最近、多くの医師を顧客に持つある保険外交員から、その顧客となる個人診療所の決算書をチェックしてほしいと依頼がありました。開業して30年近く経っており、現在は親子2人体制にて診療している診療所です。その年間売上は3億円に迫るまでになっています。また大きな投資もなく、利益もそれ相応額が計上されている状況です。よってチェックといっても、財務的には順調です。 

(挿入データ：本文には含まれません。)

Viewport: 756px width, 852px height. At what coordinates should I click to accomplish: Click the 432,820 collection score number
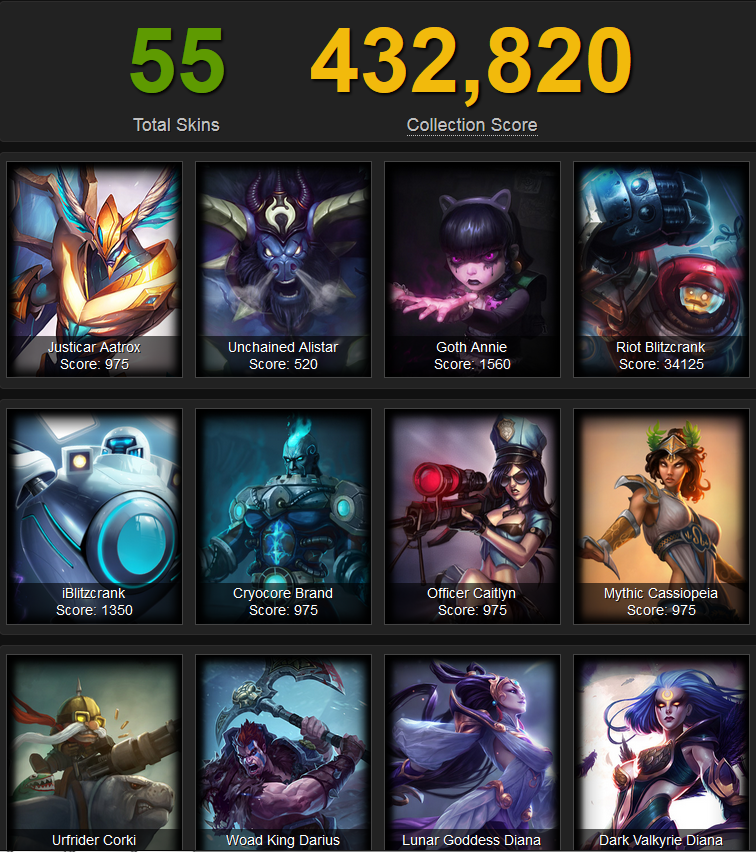pyautogui.click(x=471, y=61)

ただし依頼における論点は、出ている利益となります。当然ながら利益を多く生み出すと、その分の納税が発生します。そこで、すぐに思いつくものが、医療法人化による個人と法人の課税割合の違いを利用した節税対策となります。とはいうものの、特別な理由があるわけでもなくこの診療所は法人化せずに個人事業として続けてきました。税理士からの助言もなかったと聞きます。税理士もさまざまで、毎月の記帳と決算書をつくるだけのところも少なくありません。実のところ、節税に対する助言をサービスとして捉えていないことも意外に多いのです。そういった税理士に依頼しているのであれば、開業医のほうから能動的に相談しなければ、答えも提案もしてはくれません。この診療所レベルの利益が出ているところの多くは、2007年の医療法改正直前に法人格を取得してきました。しかし、そのような提案がなかったためか、個人のままで現在に至っています。いずれにしても、この個人開業医に対して、医療法人にすべきか否かの意見を求められることとなりました。

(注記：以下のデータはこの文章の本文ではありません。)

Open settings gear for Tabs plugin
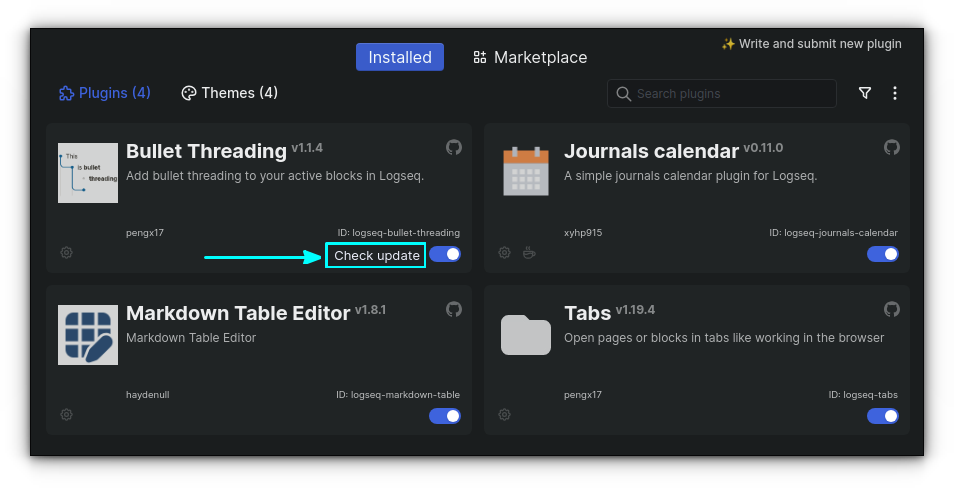Screen dimensions: 954x488 click(x=505, y=415)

 旧法の「持分あり」の医療法人取得では、シンプルに節税という分かりやすいメリットがありました。一方で、小さなデメリットはあるにしても、メリットを上回るほどの大きなデメリットは見当たらず、説明もシンプルなものでした。しかし、「持分なし」の医療法人となれば、解散時に法人に残った資産が個人に帰属しなくなります。つまり、メリットを上回るかもしれないデメリットが出てきたのです。 

法人化のメリット・デメリット

個人事業から医療法人になったときに何が一番変わるのでしょうか。それは、個人と法人として全く別の“人格”扱いとなることです。サイフも別となります。つまり、診療所で得られた医業収入は、今までは院長個人のものですが、法人化後は法人のもとなります。そして院長個人の収入源が医業収入ではなく、医療法人からの給与所得となります。とはいえ、適用する税制や医療法、その他法律などが変わるだけで、法人化したからといって日々の業務に大きな変化はありません。 

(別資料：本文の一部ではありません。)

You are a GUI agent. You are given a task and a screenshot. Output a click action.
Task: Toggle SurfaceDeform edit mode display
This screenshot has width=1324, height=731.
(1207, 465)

ここで、現行法での医療法人化による一般的なメリットとデメリットをそれぞれ示していきます。 

〇メリット 
・本人家族などへ給与支払での所得分散での節税 
・本人家族への退職金の支給 
・法人と個人の人格および財務の明確な区分化 
・医療・介護施設などの複数展開 
・生前贈与による相続税対策 
・社会的信用力 
〇デメリット 
・解散時には資産が国などへ帰属 
・利益配当が不可 
・社会保険の加入義務の発生 
・交際費損金算入可能額の制限 
・提出書類の煩雑化 
・法人としての規制強化 

この他によくある質問が、法人化のタイミングです。節税目的だけで見るならば、医師優遇税制ともいわれる概算経費率の適用範囲である診療報酬5000万円/年を超えたとき、そして所得税率33%となったときが目安となります。繰り返しになりますが、「持分なし」というデメリットがあるため、医療法人に資産をなるべく残さないといった節税対策も場合によっては必要になります。節税だけでない法人化のメリットもあるので、いろいろな角度から検討してみてください。